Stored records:
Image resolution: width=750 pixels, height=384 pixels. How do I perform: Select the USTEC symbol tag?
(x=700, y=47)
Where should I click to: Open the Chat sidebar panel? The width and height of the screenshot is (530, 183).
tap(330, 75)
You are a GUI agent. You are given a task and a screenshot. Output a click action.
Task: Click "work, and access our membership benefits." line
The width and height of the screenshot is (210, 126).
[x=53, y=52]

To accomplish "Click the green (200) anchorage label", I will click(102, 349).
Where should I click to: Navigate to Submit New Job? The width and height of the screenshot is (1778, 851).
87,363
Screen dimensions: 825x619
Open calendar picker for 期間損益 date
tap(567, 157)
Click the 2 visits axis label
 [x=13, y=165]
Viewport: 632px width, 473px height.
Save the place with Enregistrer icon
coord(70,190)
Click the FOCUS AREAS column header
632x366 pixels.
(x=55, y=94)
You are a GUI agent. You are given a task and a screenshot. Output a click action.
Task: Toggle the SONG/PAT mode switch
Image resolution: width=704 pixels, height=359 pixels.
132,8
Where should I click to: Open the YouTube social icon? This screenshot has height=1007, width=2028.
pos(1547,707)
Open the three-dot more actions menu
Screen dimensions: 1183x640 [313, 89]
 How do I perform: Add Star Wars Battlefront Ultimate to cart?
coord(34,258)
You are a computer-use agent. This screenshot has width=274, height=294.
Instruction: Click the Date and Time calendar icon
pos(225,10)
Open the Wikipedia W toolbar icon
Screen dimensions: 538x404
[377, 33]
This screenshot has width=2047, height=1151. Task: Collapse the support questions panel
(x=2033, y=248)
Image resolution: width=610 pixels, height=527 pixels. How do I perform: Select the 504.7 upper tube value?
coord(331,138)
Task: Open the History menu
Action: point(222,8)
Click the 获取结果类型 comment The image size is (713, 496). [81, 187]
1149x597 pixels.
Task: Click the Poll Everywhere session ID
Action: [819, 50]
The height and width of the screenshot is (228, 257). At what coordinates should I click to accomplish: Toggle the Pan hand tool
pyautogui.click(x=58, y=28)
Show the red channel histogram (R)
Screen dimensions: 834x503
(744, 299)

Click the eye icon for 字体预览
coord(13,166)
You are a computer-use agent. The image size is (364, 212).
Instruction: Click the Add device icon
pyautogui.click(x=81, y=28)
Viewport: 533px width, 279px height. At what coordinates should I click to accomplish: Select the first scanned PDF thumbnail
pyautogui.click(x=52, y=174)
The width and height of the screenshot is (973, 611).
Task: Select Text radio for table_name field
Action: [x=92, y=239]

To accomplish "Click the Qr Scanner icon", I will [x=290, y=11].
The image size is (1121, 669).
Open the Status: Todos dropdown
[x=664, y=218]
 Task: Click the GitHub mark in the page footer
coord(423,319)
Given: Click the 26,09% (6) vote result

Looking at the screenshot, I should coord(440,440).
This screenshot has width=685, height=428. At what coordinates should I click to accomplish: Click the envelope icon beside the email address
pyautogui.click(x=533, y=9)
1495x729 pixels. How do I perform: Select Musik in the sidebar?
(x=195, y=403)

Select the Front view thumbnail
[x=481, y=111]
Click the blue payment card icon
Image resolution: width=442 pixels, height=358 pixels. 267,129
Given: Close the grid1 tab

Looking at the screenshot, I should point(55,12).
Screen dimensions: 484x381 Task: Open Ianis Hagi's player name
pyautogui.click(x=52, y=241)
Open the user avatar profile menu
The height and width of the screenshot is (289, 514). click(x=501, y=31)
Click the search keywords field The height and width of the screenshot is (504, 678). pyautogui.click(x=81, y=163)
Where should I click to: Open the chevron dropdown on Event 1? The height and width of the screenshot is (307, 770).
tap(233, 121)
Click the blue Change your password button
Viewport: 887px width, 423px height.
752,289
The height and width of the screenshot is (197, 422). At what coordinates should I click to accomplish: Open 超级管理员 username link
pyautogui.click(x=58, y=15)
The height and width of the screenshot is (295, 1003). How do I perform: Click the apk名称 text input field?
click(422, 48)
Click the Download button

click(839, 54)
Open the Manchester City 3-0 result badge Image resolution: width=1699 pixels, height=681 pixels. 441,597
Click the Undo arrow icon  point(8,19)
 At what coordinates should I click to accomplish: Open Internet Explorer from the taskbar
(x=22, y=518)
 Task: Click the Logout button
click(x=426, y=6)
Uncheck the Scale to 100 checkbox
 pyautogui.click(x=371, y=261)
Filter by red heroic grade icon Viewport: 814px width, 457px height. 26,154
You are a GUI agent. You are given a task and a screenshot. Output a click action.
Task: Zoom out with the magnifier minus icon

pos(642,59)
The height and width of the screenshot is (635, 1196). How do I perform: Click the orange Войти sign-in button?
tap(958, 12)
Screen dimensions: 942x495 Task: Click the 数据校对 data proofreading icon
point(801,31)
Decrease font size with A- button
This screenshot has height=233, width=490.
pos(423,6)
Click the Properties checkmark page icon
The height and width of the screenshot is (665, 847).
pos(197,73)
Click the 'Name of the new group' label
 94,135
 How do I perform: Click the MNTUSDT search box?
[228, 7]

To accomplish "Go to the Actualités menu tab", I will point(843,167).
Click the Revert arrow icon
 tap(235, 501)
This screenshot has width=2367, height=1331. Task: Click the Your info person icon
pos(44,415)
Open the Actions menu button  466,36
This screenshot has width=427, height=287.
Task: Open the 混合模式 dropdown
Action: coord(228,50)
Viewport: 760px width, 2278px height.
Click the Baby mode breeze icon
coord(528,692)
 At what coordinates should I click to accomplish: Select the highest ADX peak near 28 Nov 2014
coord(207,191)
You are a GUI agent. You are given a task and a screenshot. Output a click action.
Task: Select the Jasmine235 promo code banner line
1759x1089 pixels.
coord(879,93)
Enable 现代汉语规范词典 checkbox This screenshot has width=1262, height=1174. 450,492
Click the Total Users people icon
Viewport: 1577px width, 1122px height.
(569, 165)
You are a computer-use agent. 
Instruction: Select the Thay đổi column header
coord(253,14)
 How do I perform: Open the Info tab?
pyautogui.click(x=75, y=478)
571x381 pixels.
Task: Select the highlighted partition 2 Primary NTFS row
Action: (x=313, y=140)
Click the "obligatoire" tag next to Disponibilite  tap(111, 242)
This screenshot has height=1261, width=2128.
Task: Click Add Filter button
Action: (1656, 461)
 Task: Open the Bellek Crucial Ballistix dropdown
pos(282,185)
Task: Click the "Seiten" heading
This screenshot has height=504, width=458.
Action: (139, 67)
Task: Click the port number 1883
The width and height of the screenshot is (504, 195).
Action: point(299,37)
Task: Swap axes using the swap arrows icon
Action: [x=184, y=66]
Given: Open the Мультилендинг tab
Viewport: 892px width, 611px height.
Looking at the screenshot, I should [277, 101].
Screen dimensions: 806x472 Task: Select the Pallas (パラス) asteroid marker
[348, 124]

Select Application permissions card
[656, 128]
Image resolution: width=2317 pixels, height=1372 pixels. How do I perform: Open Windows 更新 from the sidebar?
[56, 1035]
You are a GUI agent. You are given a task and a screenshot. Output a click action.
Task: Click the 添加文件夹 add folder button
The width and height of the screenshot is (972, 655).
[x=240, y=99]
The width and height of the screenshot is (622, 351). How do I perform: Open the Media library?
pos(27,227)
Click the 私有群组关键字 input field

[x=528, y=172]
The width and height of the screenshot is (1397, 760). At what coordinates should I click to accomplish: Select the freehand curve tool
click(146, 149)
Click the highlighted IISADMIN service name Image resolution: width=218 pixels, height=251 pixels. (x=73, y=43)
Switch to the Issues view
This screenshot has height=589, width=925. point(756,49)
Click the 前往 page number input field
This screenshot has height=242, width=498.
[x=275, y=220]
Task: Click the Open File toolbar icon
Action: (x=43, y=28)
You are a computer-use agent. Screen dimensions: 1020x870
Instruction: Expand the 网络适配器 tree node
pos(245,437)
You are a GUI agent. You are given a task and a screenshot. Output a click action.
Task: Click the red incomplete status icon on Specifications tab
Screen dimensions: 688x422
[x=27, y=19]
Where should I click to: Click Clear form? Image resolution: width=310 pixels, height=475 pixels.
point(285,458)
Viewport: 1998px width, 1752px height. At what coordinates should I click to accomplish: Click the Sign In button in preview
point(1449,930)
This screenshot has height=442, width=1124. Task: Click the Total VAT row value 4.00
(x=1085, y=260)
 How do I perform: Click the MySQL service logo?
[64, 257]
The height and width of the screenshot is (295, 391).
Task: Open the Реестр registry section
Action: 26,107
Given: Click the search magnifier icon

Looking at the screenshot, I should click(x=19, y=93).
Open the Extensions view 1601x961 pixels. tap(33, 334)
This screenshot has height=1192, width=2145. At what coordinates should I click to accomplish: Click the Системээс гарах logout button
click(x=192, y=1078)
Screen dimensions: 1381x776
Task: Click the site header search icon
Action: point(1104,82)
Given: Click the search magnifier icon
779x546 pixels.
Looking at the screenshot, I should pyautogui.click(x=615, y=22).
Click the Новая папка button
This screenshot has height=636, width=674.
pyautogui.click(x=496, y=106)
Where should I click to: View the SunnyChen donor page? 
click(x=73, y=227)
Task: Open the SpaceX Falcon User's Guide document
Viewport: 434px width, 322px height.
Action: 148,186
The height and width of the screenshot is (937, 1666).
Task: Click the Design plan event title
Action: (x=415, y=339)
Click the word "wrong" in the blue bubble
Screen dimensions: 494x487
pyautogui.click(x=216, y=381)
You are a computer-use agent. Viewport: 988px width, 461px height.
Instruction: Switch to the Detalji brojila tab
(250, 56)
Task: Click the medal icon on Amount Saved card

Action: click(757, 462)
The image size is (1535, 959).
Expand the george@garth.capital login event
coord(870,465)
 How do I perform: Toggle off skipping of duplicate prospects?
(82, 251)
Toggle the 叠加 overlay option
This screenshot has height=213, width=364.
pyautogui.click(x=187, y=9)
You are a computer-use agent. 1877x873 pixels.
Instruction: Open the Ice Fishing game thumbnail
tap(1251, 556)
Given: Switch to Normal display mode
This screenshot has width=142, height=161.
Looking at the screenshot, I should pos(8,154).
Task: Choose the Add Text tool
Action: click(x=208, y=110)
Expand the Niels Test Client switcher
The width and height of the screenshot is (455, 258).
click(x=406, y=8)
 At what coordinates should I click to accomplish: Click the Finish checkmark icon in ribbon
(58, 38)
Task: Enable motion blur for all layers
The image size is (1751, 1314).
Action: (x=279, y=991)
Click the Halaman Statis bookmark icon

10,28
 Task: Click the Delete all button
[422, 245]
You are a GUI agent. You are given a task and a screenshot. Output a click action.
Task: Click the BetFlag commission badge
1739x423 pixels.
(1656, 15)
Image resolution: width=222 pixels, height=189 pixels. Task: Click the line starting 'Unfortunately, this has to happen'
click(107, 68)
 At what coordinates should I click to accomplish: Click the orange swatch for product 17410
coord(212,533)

> EXERCISE DETAILS: Please pull out every line of the items, unchanged, from the line containing "You are a computer-use agent. Screen" down to the line containing "pyautogui.click(x=187, y=9)", with both of those lines included.

> SOLUTION:
You are a computer-use agent. Screen dimensions: 1020x870
Instruction: Expand the 网络适配器 tree node
pos(245,437)
You are a GUI agent. You are given a task and a screenshot. Output a click action.
Task: Click the red incomplete status icon on Specifications tab
Screen dimensions: 688x422
[x=27, y=19]
Where should I click to: Click Clear form? Image resolution: width=310 pixels, height=475 pixels.
point(285,458)
Viewport: 1998px width, 1752px height. At what coordinates should I click to accomplish: Click the Sign In button in preview
point(1449,930)
This screenshot has height=442, width=1124. Task: Click the Total VAT row value 4.00
(x=1085, y=260)
 How do I perform: Click the MySQL service logo?
[64, 257]
The height and width of the screenshot is (295, 391).
Task: Open the Реестр registry section
Action: 26,107
Given: Click the search magnifier icon

Looking at the screenshot, I should click(x=19, y=93).
Open the Extensions view 1601x961 pixels. tap(33, 334)
This screenshot has height=1192, width=2145. At what coordinates should I click to accomplish: Click the Системээс гарах logout button
click(x=192, y=1078)
Screen dimensions: 1381x776
Task: Click the site header search icon
Action: point(1104,82)
Given: Click the search magnifier icon
779x546 pixels.
Looking at the screenshot, I should pyautogui.click(x=615, y=22).
Click the Новая папка button
This screenshot has height=636, width=674.
pyautogui.click(x=496, y=106)
Where should I click to: View the SunnyChen donor page? 
click(x=73, y=227)
Task: Open the SpaceX Falcon User's Guide document
Viewport: 434px width, 322px height.
Action: 148,186
The height and width of the screenshot is (937, 1666).
Task: Click the Design plan event title
Action: (x=415, y=339)
Click the word "wrong" in the blue bubble
Screen dimensions: 494x487
pyautogui.click(x=216, y=381)
You are a computer-use agent. Viewport: 988px width, 461px height.
Instruction: Switch to the Detalji brojila tab
(250, 56)
Task: Click the medal icon on Amount Saved card

Action: click(757, 462)
The image size is (1535, 959).
Expand the george@garth.capital login event
coord(870,465)
 How do I perform: Toggle off skipping of duplicate prospects?
(82, 251)
Toggle the 叠加 overlay option
This screenshot has height=213, width=364.
pyautogui.click(x=187, y=9)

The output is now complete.